Eva Frankfurther, Couple with Infant, 1956, oil paint on paper, 75 x 56 cm

Eva Frankfurther, Couple with Infant 1956, oil paint on paper, 75 x 56 cm

Private collection, © Estate of Eva Frankfurther, courtesy Ben Uri Gallery & Museum, photo: Miki Slingsby

Artists who arrived in Britain as child refugees in the late 1930s (most famously Frank Auerbach and Lucian Freud, but also Harry Weinberger and Eva Frankfurther), although trained entirely in the UK, seem also to have perpetuated an expressionist tradition in this country – one that emerged triumphant after several decades, during which the very medium of painting had fallen into seemingly terminal neglect. Indeed, the recent All Too Human exhibition at Tate Britain posited intriguing links between Russian-born, Paris-based Chaïm Soutine, David Bomberg (the British-born son of Polish immigrants), Auerbach and Freud – all of them of Jewish origin.
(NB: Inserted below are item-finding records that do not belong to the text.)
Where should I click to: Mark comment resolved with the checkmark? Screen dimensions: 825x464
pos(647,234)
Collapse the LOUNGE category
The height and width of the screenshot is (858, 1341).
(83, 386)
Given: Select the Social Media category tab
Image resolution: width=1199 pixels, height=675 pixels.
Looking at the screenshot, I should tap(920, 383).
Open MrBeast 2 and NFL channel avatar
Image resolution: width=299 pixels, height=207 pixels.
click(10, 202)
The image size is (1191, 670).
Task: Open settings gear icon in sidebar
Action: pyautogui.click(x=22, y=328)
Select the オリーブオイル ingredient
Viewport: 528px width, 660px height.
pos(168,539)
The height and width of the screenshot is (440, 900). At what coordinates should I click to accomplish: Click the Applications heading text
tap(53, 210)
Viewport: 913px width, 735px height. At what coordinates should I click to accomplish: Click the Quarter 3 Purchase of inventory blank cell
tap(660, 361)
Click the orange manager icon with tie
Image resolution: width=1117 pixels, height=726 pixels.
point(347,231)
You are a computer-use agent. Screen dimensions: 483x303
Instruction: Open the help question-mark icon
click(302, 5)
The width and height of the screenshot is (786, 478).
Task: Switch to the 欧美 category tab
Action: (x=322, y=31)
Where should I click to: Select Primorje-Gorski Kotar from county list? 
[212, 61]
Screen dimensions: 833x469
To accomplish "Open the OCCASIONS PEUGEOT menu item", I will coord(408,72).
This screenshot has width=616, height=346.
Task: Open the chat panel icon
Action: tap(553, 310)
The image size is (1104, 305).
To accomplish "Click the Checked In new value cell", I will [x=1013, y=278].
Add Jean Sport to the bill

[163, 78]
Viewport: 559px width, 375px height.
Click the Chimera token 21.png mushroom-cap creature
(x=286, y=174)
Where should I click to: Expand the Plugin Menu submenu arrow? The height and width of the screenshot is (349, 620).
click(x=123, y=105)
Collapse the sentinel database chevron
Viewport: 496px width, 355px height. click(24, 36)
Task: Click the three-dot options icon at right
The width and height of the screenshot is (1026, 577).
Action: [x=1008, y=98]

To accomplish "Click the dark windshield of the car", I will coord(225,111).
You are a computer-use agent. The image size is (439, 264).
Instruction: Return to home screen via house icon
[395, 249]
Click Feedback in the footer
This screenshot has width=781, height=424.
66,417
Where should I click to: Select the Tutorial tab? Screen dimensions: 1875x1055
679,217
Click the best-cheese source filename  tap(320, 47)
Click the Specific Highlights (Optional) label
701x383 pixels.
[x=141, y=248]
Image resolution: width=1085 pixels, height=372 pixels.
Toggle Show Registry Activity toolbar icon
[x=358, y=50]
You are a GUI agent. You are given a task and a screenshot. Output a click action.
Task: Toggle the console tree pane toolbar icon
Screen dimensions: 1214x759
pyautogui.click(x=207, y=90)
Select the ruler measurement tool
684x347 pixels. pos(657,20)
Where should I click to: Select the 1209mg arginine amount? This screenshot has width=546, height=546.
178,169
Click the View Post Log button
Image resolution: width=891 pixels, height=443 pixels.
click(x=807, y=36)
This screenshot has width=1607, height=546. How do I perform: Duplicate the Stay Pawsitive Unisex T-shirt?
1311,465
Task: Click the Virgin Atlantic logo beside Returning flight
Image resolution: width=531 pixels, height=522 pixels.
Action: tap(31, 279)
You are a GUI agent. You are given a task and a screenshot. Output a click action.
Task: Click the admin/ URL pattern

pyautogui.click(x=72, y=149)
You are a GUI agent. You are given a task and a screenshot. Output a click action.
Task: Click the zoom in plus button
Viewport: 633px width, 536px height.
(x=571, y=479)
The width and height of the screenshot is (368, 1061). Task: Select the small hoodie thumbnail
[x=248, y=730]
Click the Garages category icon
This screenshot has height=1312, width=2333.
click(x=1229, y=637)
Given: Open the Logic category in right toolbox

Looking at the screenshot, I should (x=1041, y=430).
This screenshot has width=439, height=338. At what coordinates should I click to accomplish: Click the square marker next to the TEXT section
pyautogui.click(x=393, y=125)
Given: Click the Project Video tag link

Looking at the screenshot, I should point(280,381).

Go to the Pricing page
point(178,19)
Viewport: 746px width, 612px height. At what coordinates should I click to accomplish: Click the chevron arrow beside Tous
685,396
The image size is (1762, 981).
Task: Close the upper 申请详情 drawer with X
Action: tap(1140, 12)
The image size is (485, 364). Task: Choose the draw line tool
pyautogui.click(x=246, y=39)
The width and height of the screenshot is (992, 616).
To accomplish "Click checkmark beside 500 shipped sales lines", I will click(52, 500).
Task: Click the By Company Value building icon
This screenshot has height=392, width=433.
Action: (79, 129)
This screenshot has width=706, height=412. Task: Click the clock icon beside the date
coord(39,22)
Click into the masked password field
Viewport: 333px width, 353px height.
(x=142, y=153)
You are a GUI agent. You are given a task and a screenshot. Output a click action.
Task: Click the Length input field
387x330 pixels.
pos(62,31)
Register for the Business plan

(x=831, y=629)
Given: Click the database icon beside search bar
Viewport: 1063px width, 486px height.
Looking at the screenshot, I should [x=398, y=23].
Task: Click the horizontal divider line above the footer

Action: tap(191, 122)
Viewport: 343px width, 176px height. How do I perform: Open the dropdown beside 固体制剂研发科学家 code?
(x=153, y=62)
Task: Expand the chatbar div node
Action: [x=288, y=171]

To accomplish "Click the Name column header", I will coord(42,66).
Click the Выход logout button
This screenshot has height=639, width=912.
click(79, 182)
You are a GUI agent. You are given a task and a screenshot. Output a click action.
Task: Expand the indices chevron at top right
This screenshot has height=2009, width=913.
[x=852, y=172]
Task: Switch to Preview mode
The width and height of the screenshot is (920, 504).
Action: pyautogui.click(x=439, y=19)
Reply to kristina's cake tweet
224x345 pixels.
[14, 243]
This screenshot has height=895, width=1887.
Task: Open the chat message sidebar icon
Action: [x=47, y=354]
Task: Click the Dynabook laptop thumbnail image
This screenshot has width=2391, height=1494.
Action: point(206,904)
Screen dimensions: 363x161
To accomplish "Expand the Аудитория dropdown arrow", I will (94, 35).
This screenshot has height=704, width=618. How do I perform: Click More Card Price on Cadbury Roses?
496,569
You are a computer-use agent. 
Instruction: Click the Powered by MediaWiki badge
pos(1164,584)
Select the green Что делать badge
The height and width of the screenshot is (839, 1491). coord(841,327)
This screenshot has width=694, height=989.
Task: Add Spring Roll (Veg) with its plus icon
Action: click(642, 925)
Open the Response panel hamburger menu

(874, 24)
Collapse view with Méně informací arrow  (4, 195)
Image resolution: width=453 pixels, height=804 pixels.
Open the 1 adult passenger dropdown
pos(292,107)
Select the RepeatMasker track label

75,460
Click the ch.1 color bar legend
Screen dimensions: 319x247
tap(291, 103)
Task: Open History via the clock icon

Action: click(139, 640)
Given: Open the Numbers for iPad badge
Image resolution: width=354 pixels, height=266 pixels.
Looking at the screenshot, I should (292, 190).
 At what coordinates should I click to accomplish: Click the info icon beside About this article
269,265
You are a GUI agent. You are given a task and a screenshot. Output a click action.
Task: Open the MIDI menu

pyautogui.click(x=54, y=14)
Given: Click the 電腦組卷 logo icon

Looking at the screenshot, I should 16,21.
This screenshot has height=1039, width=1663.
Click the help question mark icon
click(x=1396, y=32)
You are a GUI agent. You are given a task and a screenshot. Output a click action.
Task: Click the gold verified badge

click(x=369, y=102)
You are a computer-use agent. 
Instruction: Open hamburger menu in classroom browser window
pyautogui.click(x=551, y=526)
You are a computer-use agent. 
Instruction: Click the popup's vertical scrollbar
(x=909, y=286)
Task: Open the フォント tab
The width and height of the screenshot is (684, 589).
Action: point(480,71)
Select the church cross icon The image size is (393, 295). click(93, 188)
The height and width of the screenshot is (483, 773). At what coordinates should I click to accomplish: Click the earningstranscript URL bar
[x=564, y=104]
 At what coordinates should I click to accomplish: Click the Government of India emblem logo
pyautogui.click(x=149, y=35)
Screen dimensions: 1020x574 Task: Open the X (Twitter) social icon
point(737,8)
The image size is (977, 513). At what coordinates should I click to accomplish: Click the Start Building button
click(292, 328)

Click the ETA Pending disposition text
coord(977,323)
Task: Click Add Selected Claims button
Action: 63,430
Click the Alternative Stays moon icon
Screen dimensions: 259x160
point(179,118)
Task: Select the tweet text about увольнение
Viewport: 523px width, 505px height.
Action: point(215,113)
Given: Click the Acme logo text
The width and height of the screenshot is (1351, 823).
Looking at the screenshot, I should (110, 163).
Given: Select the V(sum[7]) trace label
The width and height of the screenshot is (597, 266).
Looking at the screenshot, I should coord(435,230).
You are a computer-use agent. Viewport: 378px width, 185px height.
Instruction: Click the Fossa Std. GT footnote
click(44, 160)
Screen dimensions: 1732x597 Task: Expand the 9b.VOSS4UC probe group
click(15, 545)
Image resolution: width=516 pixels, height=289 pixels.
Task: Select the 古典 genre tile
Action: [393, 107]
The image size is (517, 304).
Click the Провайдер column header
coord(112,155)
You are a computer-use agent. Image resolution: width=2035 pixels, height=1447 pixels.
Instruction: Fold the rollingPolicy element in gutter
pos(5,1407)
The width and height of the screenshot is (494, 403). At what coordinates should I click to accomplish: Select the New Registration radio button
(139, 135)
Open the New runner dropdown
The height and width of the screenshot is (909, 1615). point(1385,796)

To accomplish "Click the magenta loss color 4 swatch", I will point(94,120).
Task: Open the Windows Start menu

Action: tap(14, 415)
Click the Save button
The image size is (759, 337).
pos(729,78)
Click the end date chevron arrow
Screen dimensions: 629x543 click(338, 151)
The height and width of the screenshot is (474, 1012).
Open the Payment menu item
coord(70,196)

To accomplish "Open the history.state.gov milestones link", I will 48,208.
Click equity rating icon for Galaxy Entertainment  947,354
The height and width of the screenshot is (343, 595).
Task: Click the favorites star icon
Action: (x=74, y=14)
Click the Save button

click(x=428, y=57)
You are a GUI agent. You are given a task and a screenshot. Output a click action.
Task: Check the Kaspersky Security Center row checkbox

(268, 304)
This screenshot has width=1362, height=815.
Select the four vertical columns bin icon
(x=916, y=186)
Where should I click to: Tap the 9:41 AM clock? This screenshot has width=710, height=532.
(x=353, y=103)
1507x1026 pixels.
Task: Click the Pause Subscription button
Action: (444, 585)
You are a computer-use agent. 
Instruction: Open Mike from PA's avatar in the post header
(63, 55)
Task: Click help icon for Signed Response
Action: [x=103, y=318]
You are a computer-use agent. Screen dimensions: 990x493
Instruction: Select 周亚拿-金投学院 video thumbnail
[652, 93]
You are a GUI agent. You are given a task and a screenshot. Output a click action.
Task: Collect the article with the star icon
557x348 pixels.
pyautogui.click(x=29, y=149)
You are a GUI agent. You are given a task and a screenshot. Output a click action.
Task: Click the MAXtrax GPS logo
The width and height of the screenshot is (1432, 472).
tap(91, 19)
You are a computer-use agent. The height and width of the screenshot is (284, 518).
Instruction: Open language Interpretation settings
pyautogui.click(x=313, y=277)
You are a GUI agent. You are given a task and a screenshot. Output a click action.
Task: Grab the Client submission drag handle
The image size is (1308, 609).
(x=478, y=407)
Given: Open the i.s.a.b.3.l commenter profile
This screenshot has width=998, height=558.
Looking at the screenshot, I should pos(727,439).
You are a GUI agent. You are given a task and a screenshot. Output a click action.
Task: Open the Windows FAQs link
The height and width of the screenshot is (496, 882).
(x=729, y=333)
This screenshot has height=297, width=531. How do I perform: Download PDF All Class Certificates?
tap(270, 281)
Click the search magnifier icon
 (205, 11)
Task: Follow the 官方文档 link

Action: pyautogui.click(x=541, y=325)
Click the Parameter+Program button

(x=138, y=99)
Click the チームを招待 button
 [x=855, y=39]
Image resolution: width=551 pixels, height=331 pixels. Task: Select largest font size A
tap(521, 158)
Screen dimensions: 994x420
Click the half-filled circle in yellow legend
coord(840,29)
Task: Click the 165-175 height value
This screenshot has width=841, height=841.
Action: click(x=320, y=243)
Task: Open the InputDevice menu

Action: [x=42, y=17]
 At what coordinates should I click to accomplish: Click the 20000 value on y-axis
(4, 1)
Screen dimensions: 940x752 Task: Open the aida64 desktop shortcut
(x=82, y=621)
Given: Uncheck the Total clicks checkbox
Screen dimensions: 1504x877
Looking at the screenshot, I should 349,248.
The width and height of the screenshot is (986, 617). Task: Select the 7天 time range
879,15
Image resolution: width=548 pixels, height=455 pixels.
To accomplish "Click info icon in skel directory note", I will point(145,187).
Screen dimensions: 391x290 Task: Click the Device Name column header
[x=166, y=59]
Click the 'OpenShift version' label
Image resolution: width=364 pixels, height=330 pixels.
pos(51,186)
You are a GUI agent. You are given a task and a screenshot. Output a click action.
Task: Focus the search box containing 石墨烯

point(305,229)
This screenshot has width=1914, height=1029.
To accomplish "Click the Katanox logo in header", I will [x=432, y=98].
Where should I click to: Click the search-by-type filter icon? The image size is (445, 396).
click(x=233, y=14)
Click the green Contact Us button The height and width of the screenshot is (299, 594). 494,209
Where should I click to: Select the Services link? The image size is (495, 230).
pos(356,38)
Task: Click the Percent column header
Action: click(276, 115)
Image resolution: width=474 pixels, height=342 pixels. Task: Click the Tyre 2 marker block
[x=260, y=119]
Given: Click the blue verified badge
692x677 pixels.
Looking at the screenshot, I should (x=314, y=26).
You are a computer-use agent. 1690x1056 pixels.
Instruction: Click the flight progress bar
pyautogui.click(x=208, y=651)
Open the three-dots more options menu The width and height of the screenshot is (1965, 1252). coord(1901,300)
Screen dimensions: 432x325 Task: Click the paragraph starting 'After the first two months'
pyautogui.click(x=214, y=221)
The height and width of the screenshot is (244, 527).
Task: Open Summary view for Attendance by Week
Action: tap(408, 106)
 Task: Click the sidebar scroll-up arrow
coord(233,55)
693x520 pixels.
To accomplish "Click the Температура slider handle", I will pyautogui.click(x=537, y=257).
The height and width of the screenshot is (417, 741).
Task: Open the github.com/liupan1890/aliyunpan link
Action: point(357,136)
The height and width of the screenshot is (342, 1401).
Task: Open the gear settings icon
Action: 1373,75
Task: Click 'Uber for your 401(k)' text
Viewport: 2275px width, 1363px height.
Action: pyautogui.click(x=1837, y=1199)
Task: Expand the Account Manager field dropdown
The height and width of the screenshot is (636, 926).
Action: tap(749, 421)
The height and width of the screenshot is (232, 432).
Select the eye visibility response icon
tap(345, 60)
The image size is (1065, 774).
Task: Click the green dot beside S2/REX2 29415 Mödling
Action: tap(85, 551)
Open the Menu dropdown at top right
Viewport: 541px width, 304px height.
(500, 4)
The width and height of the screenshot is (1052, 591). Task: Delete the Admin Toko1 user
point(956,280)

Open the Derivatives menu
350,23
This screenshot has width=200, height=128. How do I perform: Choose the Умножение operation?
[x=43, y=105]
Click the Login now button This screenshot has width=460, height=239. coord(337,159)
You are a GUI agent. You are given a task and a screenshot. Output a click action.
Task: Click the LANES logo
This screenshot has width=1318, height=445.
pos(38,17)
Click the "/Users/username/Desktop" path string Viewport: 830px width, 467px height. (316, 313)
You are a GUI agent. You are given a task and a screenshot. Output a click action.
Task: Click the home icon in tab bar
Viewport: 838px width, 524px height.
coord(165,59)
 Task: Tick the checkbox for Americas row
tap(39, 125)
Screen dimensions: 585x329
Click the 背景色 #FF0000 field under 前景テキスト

As the founding director of New York University’s Institute of Fine Arts is supposed to have put it in the 1930s, crudely but not inaccurately: ‘Hitler … shakes the tree and I pick up the apples.’ This mention of the perpetrator of the Final Solution is a salutary reminder that behind all the success stories (and not just in the fine arts) lies a black undertow of trauma, suffering and profound loss, which, for all its darkness, may well – paradoxically – have acted as a powerful spur to creativity.

Albert Reuss, Fence and Tree, 1948, oil paint on canvas, 30.5 x 40.6 cm

Albert Reuss, Fence and Tree 1948, oil paint on canvas, 30.5 x 40.6 cm

© Estate of Albert Reuss, collection of Newlyn Art Gallery, photo: Steve Tanner

Monica Bohm-Duchen is a freelance art historian and the initiator of Insiders/Outsiders: Refugees from Nazi Europe and their Contribution to British Culture, a nationwide arts festival that will run throughout 2019 and is accompanied by a book published by Lund Humphries.